The polymer electrolyte membrane 202 may include an ion conductor to provide a movement path for hydrogen ions or the like. Here, the ion conductor of the polymer electrolyte membrane 202 may include, for example, a fluorine-based ionomer, a carbon-hydrogen-based ionomer, and a mixture thereof. As a specific example, the ion conductor may include a perfluorinated sulfonic acid ionomer. When the membrane-electrode assembly 200 is used as a water electrolysis cell, hydrogen ions generated in the first catalyst electrode 201 may move to the second catalyst electrode 203 through the polymer electrolyte membrane 202.

The second catalyst electrode 203 may include a catalyst material, and the catalyst material of the second catalyst electrode 203 may be provided in a form supported on a support similar to the first catalyst electrode 201. Here, the support of the second catalyst electrode 203 may include a carbon-based support. In addition, the second catalyst electrode 203 may include an ion conductor in addition to the catalyst material. The catalyst material of the second catalyst electrode 203 may include at least one of Pt-based, Au-based, Ru-based, Os-based, and Pd-based materials, which is active in hydrogen oxidation reaction or oxygen reduction reaction. In the case of a water electrolysis cell, the second catalyst electrode 203 may be a cathode, and hydrogen ions supplied through the polymer electrolyte membrane 202 may react with electrons to generate hydrogen.

Meanwhile, in the above, the case in which the first catalyst electrode 201 and the second catalyst electrode 203 are an anode and a cathode, respectively, is given as an example, but the opposite structure is also possible. That is, as a modified example, in the membrane-electrode assembly 100, the first catalyst electrode 201 may be a cathode, and the second catalyst electrode 203 may be an anode.

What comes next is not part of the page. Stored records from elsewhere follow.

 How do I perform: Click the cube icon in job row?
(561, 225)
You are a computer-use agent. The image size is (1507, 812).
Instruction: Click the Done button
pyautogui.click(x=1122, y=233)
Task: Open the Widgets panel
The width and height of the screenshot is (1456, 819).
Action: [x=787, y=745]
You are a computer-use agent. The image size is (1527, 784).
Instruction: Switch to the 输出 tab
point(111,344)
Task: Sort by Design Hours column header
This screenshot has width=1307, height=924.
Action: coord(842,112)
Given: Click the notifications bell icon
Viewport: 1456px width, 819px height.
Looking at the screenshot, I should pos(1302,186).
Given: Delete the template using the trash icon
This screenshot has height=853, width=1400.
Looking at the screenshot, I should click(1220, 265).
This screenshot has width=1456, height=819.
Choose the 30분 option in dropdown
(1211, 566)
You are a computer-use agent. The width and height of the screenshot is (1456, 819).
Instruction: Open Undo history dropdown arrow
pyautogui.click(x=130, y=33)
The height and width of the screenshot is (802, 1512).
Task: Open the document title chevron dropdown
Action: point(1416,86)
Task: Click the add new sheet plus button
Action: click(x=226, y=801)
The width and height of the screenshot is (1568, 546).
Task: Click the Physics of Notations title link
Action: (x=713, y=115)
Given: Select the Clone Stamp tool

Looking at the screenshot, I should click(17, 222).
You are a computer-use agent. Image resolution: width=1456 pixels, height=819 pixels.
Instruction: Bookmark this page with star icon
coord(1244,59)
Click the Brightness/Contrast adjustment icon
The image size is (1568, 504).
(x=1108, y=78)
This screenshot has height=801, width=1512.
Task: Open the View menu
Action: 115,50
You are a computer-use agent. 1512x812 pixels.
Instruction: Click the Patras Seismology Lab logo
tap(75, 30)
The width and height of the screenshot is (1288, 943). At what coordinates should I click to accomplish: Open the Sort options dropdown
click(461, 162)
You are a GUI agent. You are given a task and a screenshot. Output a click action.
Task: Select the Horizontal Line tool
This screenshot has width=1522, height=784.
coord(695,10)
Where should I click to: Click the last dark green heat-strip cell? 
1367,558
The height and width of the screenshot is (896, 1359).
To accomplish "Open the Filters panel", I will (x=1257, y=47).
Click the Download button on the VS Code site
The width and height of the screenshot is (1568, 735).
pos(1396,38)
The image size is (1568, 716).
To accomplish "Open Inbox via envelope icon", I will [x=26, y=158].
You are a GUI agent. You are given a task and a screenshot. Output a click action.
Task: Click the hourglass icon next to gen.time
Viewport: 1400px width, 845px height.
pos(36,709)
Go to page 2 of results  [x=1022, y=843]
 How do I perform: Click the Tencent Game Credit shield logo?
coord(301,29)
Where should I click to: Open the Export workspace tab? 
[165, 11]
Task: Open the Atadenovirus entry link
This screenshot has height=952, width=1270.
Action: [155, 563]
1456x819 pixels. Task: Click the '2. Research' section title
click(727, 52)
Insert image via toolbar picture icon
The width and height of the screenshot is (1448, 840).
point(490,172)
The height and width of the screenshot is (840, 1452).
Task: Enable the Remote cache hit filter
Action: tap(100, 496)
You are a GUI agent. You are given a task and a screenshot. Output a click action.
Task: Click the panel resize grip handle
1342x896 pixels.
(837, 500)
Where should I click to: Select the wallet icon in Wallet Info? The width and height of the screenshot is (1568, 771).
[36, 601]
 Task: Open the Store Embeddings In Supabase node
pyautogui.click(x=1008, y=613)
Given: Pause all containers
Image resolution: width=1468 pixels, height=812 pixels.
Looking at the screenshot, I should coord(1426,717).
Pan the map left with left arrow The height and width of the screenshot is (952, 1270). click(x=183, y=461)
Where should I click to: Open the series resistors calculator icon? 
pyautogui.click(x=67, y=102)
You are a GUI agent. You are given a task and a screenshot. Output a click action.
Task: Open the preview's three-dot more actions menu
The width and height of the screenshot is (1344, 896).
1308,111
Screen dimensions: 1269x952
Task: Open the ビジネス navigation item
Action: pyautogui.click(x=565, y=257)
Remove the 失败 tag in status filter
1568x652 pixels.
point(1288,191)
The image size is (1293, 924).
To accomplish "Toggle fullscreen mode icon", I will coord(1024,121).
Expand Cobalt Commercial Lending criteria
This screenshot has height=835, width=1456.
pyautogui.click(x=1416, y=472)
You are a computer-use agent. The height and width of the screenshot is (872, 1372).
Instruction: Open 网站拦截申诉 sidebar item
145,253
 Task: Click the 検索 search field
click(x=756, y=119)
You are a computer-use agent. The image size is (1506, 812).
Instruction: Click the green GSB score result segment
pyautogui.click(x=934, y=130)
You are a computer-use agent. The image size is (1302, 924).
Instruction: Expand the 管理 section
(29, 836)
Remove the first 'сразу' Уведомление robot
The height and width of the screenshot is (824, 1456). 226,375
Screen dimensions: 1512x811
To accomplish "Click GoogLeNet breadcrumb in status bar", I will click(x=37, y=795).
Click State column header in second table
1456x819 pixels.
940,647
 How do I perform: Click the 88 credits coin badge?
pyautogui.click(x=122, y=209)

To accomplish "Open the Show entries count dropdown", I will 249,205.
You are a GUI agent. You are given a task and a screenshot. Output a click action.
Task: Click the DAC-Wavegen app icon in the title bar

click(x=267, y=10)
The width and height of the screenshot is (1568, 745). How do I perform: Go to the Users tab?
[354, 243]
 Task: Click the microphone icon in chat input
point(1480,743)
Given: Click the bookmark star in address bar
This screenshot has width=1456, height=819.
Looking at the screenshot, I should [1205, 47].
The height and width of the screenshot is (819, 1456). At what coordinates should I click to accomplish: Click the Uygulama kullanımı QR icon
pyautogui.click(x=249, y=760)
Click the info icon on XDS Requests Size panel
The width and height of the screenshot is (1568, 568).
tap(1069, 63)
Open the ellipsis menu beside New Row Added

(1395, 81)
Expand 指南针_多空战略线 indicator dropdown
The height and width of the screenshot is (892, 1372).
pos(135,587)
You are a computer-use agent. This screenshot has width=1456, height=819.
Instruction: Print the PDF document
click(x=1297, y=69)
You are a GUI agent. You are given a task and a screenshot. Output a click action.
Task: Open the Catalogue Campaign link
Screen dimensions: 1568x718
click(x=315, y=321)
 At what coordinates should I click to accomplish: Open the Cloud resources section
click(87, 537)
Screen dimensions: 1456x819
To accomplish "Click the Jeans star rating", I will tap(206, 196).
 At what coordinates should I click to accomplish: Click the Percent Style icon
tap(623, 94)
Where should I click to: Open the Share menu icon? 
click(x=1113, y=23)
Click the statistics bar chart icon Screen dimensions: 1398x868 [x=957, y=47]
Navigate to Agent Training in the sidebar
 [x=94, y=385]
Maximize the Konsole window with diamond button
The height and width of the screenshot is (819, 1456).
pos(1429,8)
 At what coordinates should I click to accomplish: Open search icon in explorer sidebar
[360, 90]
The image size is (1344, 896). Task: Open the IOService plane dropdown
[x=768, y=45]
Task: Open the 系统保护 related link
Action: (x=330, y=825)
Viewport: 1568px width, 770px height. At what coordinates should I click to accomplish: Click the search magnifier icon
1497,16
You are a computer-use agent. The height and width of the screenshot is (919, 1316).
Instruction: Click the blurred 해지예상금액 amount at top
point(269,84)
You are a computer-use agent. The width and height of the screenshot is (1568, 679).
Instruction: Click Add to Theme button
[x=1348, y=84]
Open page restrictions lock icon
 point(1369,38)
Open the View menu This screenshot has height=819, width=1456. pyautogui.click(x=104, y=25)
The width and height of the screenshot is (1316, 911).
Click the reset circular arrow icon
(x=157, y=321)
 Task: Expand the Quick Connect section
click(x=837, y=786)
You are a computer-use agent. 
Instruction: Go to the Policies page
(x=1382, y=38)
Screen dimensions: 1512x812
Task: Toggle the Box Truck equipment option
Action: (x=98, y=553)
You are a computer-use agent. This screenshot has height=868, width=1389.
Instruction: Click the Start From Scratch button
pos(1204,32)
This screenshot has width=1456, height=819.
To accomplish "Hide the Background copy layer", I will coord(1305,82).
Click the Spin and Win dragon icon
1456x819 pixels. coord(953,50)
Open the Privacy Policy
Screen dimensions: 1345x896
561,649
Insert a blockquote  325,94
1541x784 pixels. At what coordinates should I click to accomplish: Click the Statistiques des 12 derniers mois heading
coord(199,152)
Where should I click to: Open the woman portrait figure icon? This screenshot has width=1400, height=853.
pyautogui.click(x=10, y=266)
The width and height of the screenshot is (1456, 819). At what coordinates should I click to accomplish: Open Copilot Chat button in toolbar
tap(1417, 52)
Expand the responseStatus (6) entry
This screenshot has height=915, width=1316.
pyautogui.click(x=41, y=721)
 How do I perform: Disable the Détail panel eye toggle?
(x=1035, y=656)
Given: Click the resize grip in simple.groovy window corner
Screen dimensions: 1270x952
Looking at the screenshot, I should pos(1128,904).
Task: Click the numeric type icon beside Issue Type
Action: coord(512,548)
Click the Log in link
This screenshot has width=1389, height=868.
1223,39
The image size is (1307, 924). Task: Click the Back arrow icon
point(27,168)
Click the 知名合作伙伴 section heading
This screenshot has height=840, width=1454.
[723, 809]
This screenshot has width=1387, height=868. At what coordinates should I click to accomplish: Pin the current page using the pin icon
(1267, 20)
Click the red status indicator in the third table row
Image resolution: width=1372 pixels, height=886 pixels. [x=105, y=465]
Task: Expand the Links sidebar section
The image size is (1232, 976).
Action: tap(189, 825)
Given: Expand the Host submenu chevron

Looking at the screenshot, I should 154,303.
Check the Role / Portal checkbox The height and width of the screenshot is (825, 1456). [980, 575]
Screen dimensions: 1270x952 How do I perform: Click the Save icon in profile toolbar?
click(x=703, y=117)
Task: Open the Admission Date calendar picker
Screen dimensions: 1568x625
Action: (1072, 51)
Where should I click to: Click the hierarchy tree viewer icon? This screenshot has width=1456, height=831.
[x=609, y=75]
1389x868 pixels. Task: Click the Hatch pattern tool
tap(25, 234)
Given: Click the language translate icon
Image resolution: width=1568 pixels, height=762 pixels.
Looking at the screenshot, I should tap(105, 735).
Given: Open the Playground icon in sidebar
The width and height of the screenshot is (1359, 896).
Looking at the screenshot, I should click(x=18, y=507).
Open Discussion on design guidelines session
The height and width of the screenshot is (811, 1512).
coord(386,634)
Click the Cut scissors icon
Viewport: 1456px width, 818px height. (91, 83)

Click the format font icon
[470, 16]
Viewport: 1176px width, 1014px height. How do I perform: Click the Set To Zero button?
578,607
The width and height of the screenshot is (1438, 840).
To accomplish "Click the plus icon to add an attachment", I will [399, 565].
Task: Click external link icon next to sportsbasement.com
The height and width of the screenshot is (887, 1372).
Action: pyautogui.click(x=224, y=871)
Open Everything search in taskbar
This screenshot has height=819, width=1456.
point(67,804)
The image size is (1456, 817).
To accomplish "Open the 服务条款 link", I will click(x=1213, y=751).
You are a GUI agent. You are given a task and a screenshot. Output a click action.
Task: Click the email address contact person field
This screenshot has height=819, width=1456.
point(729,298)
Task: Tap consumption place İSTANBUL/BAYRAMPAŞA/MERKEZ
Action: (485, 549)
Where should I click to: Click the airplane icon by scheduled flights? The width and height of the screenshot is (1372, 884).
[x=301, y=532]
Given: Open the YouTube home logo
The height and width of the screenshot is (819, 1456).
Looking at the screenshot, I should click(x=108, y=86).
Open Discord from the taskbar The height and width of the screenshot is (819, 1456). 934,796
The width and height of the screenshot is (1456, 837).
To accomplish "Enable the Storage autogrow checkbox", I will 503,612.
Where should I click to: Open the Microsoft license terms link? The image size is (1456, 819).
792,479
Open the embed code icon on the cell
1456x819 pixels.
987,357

The membrane-electrode assembly according to an example of the present disclosure includes the catalyst electrode having high reaction efficiency, and thus, when such a membrane-electrode assembly is used as a fuel cell or a water electrolysis cell, the performance may be improved.

While embodiments have been shown and described above, it will be apparent to those skilled in the art that modifications and variations could be made without departing from the scope of the present disclosure as defined by the appended claims.